Format the text of every item below as a Markdown table with two columns, No. and Text: one row per line, numbered in order, with blank lines skipped and all pictures left out.

# [STORED DATA]
>> Start

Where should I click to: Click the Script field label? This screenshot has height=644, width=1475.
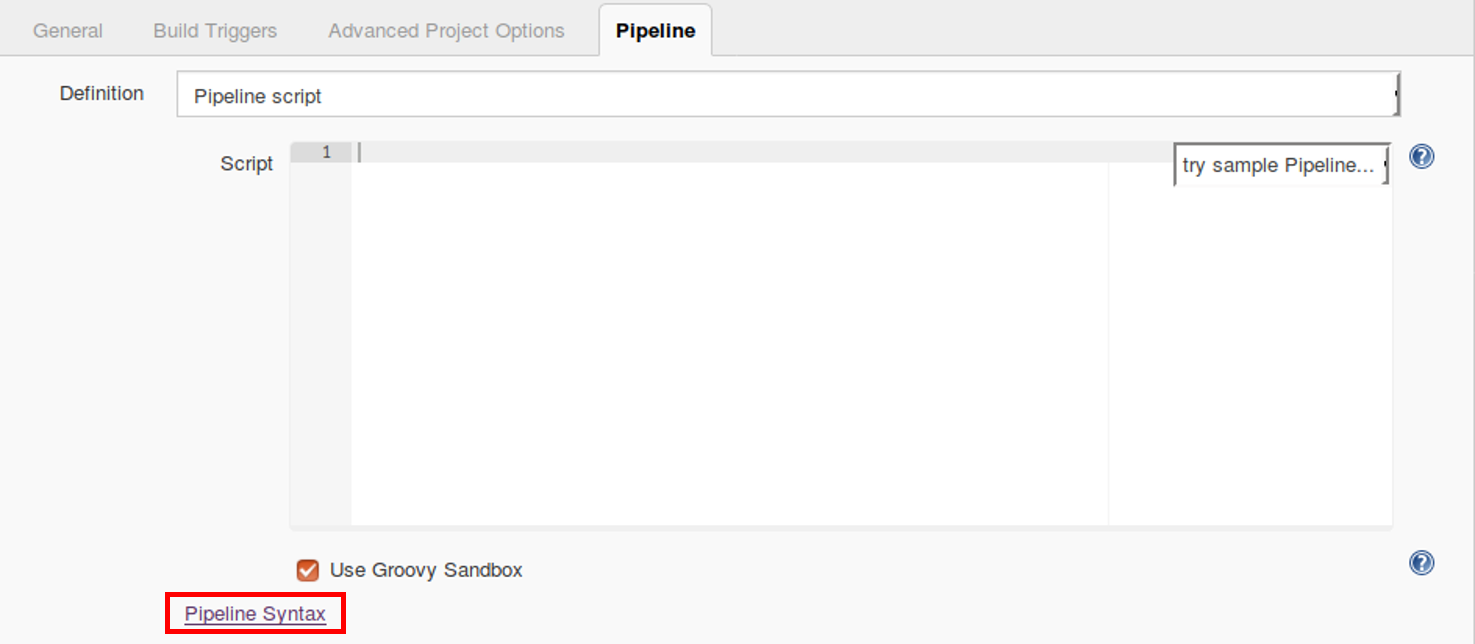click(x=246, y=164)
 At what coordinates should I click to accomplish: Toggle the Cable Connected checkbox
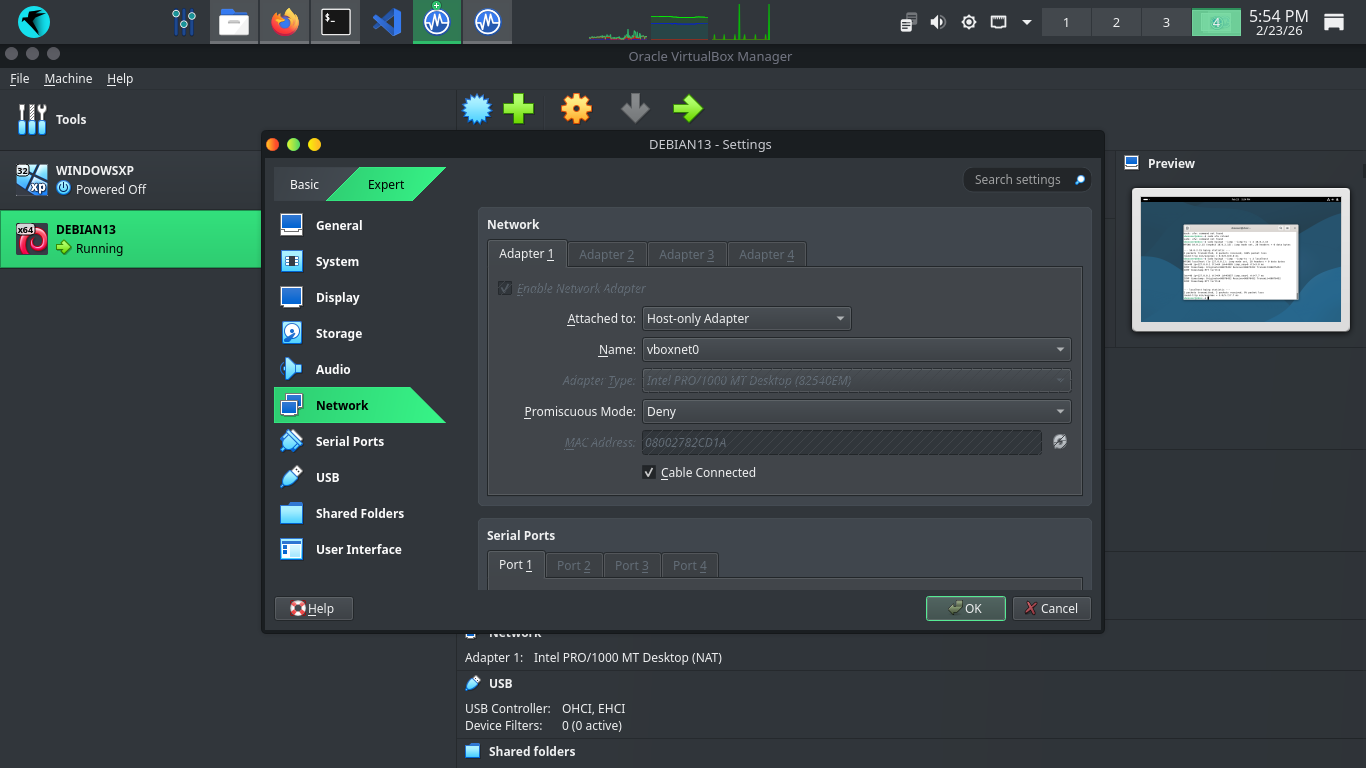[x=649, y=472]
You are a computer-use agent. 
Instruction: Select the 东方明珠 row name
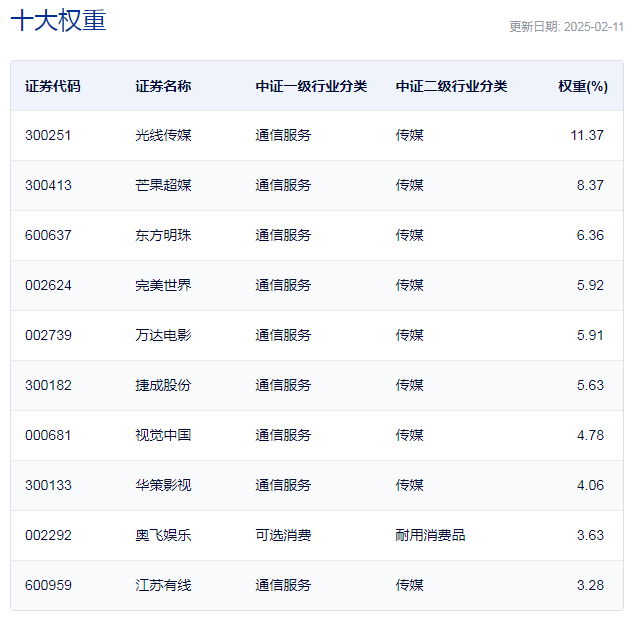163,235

>> End

# [FINISHED EXERCISE]
| No. | Text |
|---|---|
| 1 | Where should I click to: Click the Script field label? This screenshot has height=644, width=1475. |
| 2 | click(x=246, y=164) |
| 3 |  At what coordinates should I click to accomplish: Toggle the Cable Connected checkbox |
| 4 | [x=649, y=472] |
| 5 | You are a computer-use agent.  |
| 6 | Instruction: Select the 东方明珠 row name |
| 7 | 163,235 |